## [PROMPT 1]
Please revise the records from the line containing "How do I perform: Set interval to 5H?" through the end of the records, both ends included, replacing "microphone icon" with "mic icon" and leaving everything else unchanged.

Lisa Joyce originally wasn’t too keen on playing Hilde Wangel, the mysterious muse/succubus/angel at the core of Henrik Ibsen’s notoriously difficult play The Master Builder. In an interview on the Criterion Collection release of Jonathan Demme’s 2014 film adaptation re-titled A Master Builder , she reflected:
“[I had] no idea how you play this role…half of it feels like she’s playing this game and she’s this manipulative young woman who’s kinda out to get this guy and then the other half feels like this incredible love story—and that it’s really genuine; and that they have a true love for each other. And I feel like the play never made sense of the two.”
Such is only one of the play’s major conflicts which have confounded audiences, critics, and performers alike in the two centuries since its debut. The play is highly realistic, with intricately detailed explorations of its characters’ psyches. It focuses on Halvard Solness, an elderly architect, equal parts egocentric tyrant and petty-minded coward. He humiliates and crushes competing architects, even ruining his old teacher Knut Brovik and forcing both him and his son, Ragnar, into his employ. He emotionally seduces Rangar’s fiancée Kaia, partly to reaffirm his own potency in his old age, and partly to keep the talented Ragnar from leaving his employ and becoming his competition. He once built steeples all over Norway. But after his wife Aline’s ancestral home burned down and their two infant sons died, he renounced God and devoted himself to building homes for “human beings.” Yet strangely (and tellingly), all his houses have tall steeples and children’s rooms, regardless of whether or not the potential owners need them.
But the play is also highly symbolic, bordering on magical realism. Solness’ life is interrupted by the arrival of Hilda Wangel, an enigmatic young woman seemingly summoned from the aether who claims Solness tried to seduce her when she was twelve, exactly ten years ago to the day. Alternatively encouraging and accusatory, her emotions and motives seem to shift from scene to scene until, revivified by her attentions, he falls to his death from the spire of his newly constructed house. Over his body, she cries out “My—my Master Builder!”
Past performances have usually stuck with either the Realistic or Symbolic interpretation of the play; Demme’s film—based on a new translation commissioned by actor Wallace Shawn who plays the titular builder—chooses the latter, moving Ibsen’s timeless play to modern Nyack, New York and depicting the majority of it as Solness’s deathbed hallucination. Demme is quoted as saying that A Master Builder is a “haunted house” movie with Hilde as the “mysterious stranger.” She certainly seems like some mystical creature: wearing white hiking shorts, a translucent white top revealing a white bra in the sunshine, and a head of rippling blonde hair; the spitting image of what Aline may have looked like when she was younger, before grief robbed her of vitality (the Criterion interview with Joyce and Aline’s actress Julie Hagerty confirms their uncanny physical resemblance). Joyce’s superlative performance also captures the capriciousness of a mythological figure; weeping desperate tears at Solness’s pedophilic advancements one moment, goading his ego to bursting with enthusiastic proclamations of love and admiration the next.

(Target position records)
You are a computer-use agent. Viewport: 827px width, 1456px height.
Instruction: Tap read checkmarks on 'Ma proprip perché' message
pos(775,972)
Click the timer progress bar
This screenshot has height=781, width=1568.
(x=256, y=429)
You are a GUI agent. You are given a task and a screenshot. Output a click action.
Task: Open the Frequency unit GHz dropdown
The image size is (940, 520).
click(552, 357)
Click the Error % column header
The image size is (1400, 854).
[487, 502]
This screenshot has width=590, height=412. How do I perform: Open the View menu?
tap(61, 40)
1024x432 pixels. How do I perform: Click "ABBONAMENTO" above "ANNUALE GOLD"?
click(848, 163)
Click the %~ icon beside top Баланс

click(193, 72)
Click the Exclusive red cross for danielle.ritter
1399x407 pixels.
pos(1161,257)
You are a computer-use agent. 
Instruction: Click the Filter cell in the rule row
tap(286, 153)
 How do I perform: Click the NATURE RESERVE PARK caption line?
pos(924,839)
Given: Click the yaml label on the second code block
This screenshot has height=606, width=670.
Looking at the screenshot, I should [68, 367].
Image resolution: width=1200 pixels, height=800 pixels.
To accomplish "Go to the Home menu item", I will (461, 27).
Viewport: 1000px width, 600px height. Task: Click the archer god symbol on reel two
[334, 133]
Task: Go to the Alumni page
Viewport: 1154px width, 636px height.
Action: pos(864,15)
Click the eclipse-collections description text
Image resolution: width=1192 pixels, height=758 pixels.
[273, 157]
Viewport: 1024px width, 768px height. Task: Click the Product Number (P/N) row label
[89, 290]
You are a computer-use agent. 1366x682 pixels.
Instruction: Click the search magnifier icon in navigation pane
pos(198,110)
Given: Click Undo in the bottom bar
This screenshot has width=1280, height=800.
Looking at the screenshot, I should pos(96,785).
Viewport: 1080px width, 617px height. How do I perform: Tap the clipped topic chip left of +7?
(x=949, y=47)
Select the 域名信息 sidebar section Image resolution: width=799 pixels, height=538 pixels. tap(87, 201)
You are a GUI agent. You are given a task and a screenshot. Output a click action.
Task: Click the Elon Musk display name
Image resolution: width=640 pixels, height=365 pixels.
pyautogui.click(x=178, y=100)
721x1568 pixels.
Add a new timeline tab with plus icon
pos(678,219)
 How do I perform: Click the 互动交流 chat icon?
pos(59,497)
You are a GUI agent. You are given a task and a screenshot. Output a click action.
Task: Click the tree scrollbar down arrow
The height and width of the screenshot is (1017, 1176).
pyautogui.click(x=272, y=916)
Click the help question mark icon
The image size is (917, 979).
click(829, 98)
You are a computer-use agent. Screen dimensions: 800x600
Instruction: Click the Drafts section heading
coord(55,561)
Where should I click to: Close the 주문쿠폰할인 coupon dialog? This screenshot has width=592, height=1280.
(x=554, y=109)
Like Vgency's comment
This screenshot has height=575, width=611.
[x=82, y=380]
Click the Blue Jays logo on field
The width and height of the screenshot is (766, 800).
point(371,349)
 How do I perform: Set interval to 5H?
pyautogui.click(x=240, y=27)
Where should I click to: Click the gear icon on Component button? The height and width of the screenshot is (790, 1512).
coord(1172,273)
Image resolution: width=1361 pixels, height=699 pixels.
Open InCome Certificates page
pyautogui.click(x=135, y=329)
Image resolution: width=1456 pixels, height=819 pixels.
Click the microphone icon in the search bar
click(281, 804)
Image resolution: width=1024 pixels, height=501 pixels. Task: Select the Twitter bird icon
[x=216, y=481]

## [PROMPT 2]
Answer these from the piece on The Master Builder:
(a) Which old teacher did Solness ruin?
(b) Who commissioned the new translation used in Demme's film?
(c) To what place does the film move the play?

## [WRITTEN ANSWER 1]
 How do I perform: Set interval to 5H?
pyautogui.click(x=240, y=27)
Where should I click to: Click the gear icon on Component button? The height and width of the screenshot is (790, 1512).
coord(1172,273)
Image resolution: width=1361 pixels, height=699 pixels.
Open InCome Certificates page
pyautogui.click(x=135, y=329)
Image resolution: width=1456 pixels, height=819 pixels.
Click the mic icon in the search bar
click(281, 804)
Image resolution: width=1024 pixels, height=501 pixels. Task: Select the Twitter bird icon
[x=216, y=481]

## [WRITTEN ANSWER 2]
(a) Knut Brovik
(b) Wallace Shawn
(c) Modern Nyack, New York